«Mi sono finta morta». Violenza sessuale di gruppo degli ex calciatori del Bra, il racconto horror della 20enne
Tre ex calciatori del Bra sono accusati di violenza sessuale di gruppo. L’episodio risale a maggio 2025, dopo la festa per la promozione in serie C, quando un rapporto fra i tre giovani e una studentessa universitaria di Torino viene filmato e inviato nella chat privata della squadra. La ragazza ha vissuto un’esperienza allucinante in seguito alla quale ha tentato anche il suicidio. «Io trattata come un trofeo». Giovedì si è tenuta l’udienza preliminare ad Asti, tribunale competente per la cittadina di Bra, nel Cuneese. La vicenda finora è stata tenuta nascosta anche alle società sportive, che sarebbero venute a conoscenza dell’inchiesta in questi giorni. «Condanniamo ogni tipo di violenza e, senza entrare nel merito, valuteremo eventuali provvedimenti» si legge nelle note di Bra, Ligorna, Giulianova e Livorno, squadre in cui sono stati o sono presenti i coinvolti. Gli imputati hanno scelto il rito abbreviato e il 25 maggio racconteranno la loro versione dei fatti.
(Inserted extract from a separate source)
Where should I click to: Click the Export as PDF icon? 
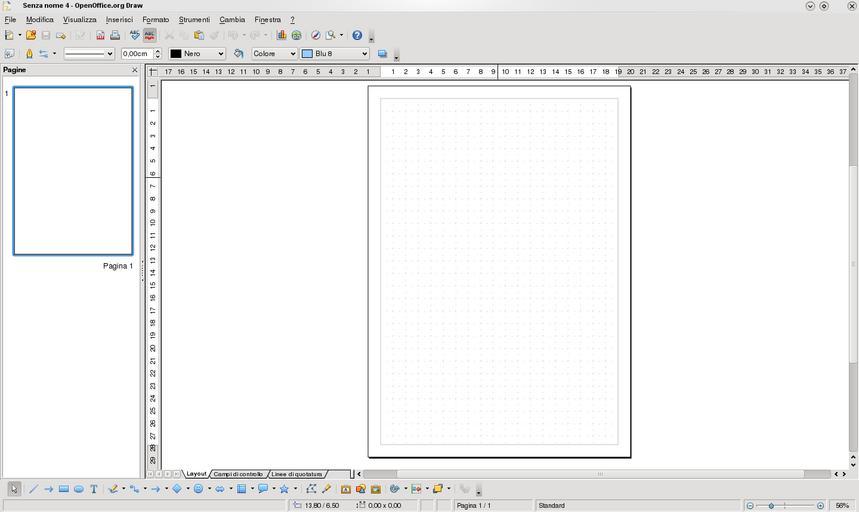point(100,35)
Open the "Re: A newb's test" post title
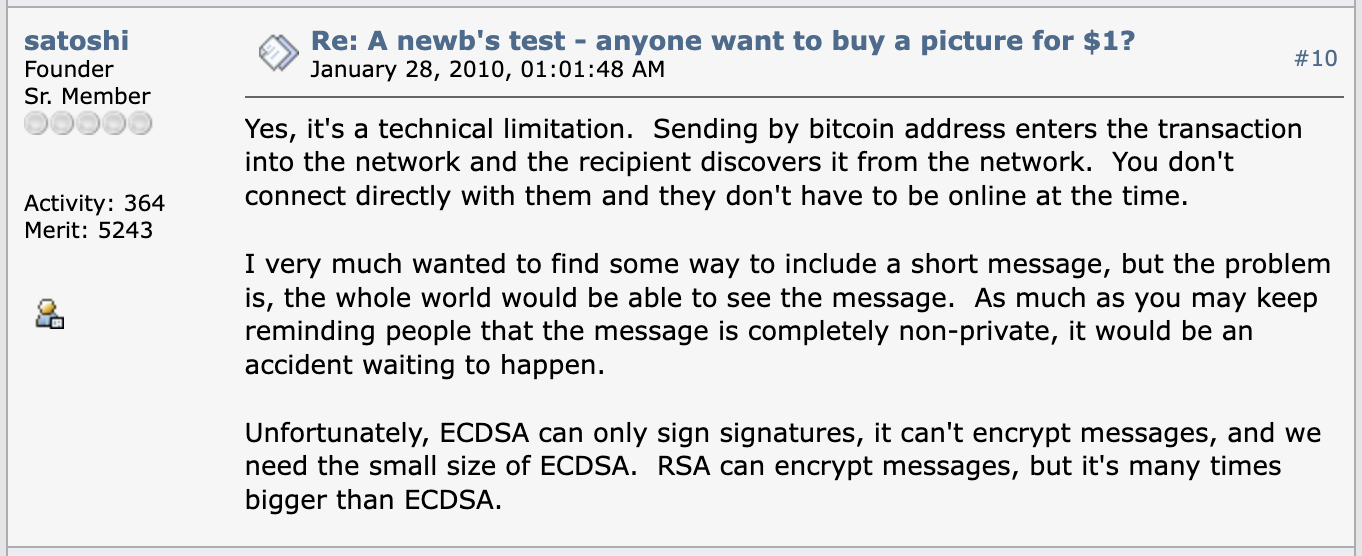Screen dimensions: 1362x556 [723, 42]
Stupro di gruppo degli ex calciatori del Bra
“Volevo stare solo con lui” ma poi “uno è comparso in stanza e si è seduto sul letto. Il terzo è arrivato dopo. Lo hanno chiamato al telefono”, quindi, sopraffatta dalla paura, “ho chiuso gli occhi e mi sono finta morta”. Così, in un’intervista a La Stampa, la studentessa universitaria che ha denunciato di essere stata stuprata la sera del 30 maggio 2025 da tre calciatori, che all’epoca militavano nel Bra, squadra in quelle settimane promossa in serie C.
La studentessa: “Ho pensato, qui muoio”
“Ho pensato: ‘qui muoio'” e prima di uscire, filmata di nascosto, ha detto “che non ero andata lì con la forza. In quel momento pensavo solo di andarmene. Di certo non volevo fare sesso di gruppo”. Nella casa è stata una “ventina di minuti”. “Ho avuto la percezione” che gli atti sessuali fossero stati anche ripresi e filmati; “ma la conferma l’ho avuta dalle indagini”. Materiale condiviso su una chat: “volevano festeggiare la vittoria”. Quando poi un’amica l’ha cercata. “sono andata via senza dire nulla e mi sono fatta una doccia per un’ora”.
Uno dei tre presunti stupratori accusato anche di revenge porn
Per i fatti sono indagati Fausto Perseu, 24 anni, oggi al Giulianova, Alessio Rosa, 23 anni, ora al Ligorna, e Jesus Christ Mawete, 21 anni, attualmente al Livorno. Tutti e tre sono accusati di violenza sessuale di gruppo, mentre Rosa deve rispondere anche di revenge porn. Sarebbe stato lui a inviare il video della violenza nella chat “We are Champs”, la chat informale della squadra. Con tanto di raccomandazione: “Non girateli a nessuno”.
La replica della società
“Nella serata di venerdì 30 maggio 2025 a Bra, il club presieduto da Giacomo Germanetti non ha organizzato alcun tipo di evento/festa/aperitivo/cena per celebrare la promozione in Serie C”. Lo precisa l’Associazione Calcio Bra in riferimento alla vicenda della studentessa universitaria che ha denunciato per stupro tre calciatori, all’epoca tesserati del Bra, club che in quelle settimane era stato promosso in Serie C. L’incontro con dei giocatori, tra i quali i tre accusati di stupro – nella ricostruzione della ragazza – era avvenuto in un locale.